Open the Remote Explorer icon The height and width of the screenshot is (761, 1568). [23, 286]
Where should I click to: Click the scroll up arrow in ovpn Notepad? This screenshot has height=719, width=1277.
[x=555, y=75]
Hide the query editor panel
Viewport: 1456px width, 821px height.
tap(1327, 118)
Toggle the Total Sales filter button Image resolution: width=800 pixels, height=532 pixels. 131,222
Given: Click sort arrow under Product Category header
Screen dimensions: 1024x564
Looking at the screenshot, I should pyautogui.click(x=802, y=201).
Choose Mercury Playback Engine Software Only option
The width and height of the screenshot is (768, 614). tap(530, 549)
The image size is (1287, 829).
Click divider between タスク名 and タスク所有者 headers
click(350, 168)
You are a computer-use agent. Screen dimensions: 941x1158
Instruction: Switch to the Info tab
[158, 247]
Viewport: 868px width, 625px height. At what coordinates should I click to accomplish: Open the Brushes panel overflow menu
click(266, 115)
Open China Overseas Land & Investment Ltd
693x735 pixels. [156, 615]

■ **YOUR INSTRUCTIONS**
Please copy every one of the items above exactly, line for line.

■ **RESPONSE TO THIS TASK**
Open the Remote Explorer icon The height and width of the screenshot is (761, 1568). [23, 286]
Where should I click to: Click the scroll up arrow in ovpn Notepad? This screenshot has height=719, width=1277.
[x=555, y=75]
Hide the query editor panel
Viewport: 1456px width, 821px height.
tap(1327, 118)
Toggle the Total Sales filter button Image resolution: width=800 pixels, height=532 pixels. 131,222
Given: Click sort arrow under Product Category header
Screen dimensions: 1024x564
Looking at the screenshot, I should pyautogui.click(x=802, y=201).
Choose Mercury Playback Engine Software Only option
The width and height of the screenshot is (768, 614). tap(530, 549)
The image size is (1287, 829).
Click divider between タスク名 and タスク所有者 headers
click(350, 168)
You are a computer-use agent. Screen dimensions: 941x1158
Instruction: Switch to the Info tab
[158, 247]
Viewport: 868px width, 625px height. At what coordinates should I click to accomplish: Open the Brushes panel overflow menu
click(266, 115)
Open China Overseas Land & Investment Ltd
693x735 pixels. [156, 615]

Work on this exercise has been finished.